-- Description of the task --
Reproduce the data that follows in its entirety, character for character.

Records from a collection:
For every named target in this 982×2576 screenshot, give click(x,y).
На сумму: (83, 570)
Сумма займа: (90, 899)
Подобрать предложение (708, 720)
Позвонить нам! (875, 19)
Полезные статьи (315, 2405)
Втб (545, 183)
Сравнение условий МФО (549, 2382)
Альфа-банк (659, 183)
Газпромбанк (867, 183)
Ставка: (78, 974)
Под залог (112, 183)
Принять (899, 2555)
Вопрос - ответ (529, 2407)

-- Solution for this exercise --
For every named target in this 982×2576 screenshot, give click(x,y).
На сумму: (83, 570)
Сумма займа: (90, 899)
Подобрать предложение (708, 720)
Позвонить нам! (875, 19)
Полезные статьи (315, 2405)
Втб (545, 183)
Сравнение условий МФО (549, 2382)
Альфа-банк (659, 183)
Газпромбанк (867, 183)
Ставка: (78, 974)
Под залог (112, 183)
Принять (899, 2555)
Вопрос - ответ (529, 2407)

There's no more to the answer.